Records for locating words and elements:
^^^^

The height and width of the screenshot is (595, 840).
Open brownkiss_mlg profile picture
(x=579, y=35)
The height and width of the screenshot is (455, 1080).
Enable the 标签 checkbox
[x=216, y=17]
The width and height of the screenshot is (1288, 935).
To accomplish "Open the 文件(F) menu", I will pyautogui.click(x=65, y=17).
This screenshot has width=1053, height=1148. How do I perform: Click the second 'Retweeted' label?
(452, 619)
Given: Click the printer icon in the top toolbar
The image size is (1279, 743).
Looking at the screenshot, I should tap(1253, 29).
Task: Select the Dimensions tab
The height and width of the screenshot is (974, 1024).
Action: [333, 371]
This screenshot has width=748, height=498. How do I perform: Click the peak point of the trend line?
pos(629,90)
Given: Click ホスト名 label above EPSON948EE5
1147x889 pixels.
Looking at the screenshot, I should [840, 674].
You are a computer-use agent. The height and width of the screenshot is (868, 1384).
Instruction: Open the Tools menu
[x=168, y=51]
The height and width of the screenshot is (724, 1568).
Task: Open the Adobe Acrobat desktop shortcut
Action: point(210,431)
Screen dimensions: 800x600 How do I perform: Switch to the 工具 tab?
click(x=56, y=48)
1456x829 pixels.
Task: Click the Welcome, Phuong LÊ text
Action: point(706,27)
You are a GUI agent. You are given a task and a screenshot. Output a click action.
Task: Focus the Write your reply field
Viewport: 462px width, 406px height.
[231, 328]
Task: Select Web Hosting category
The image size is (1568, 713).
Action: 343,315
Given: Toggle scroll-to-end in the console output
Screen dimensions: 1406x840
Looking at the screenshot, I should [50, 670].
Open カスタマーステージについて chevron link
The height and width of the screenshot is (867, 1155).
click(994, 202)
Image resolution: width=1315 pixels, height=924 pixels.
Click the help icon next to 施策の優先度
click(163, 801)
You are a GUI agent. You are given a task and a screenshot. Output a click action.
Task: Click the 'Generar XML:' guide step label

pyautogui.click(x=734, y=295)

^^^^

DO THIS: Rewrite all of the records above, swapping "Screen dimensions" for "Screen size" wherever it appears and leaving everything else unchanged.

RESULT OF THIS TASK:
The height and width of the screenshot is (595, 840).
Open brownkiss_mlg profile picture
(x=579, y=35)
The height and width of the screenshot is (455, 1080).
Enable the 标签 checkbox
[x=216, y=17]
The width and height of the screenshot is (1288, 935).
To accomplish "Open the 文件(F) menu", I will pyautogui.click(x=65, y=17).
This screenshot has width=1053, height=1148. How do I perform: Click the second 'Retweeted' label?
(452, 619)
Given: Click the printer icon in the top toolbar
The image size is (1279, 743).
Looking at the screenshot, I should tap(1253, 29).
Task: Select the Dimensions tab
The height and width of the screenshot is (974, 1024).
Action: [333, 371]
This screenshot has width=748, height=498. How do I perform: Click the peak point of the trend line?
pos(629,90)
Given: Click ホスト名 label above EPSON948EE5
1147x889 pixels.
Looking at the screenshot, I should [840, 674].
You are a computer-use agent. The height and width of the screenshot is (868, 1384).
Instruction: Open the Tools menu
[x=168, y=51]
The height and width of the screenshot is (724, 1568).
Task: Open the Adobe Acrobat desktop shortcut
Action: point(210,431)
Screen size: 800x600 How do I perform: Switch to the 工具 tab?
click(x=56, y=48)
1456x829 pixels.
Task: Click the Welcome, Phuong LÊ text
Action: point(706,27)
You are a GUI agent. You are given a task and a screenshot. Output a click action.
Task: Focus the Write your reply field
Viewport: 462px width, 406px height.
[231, 328]
Task: Select Web Hosting category
The image size is (1568, 713).
Action: 343,315
Given: Toggle scroll-to-end in the console output
Screen size: 1406x840
Looking at the screenshot, I should [50, 670].
Open カスタマーステージについて chevron link
The height and width of the screenshot is (867, 1155).
click(994, 202)
Image resolution: width=1315 pixels, height=924 pixels.
Click the help icon next to 施策の優先度
click(163, 801)
You are a GUI agent. You are given a task and a screenshot. Output a click action.
Task: Click the 'Generar XML:' guide step label

pyautogui.click(x=734, y=295)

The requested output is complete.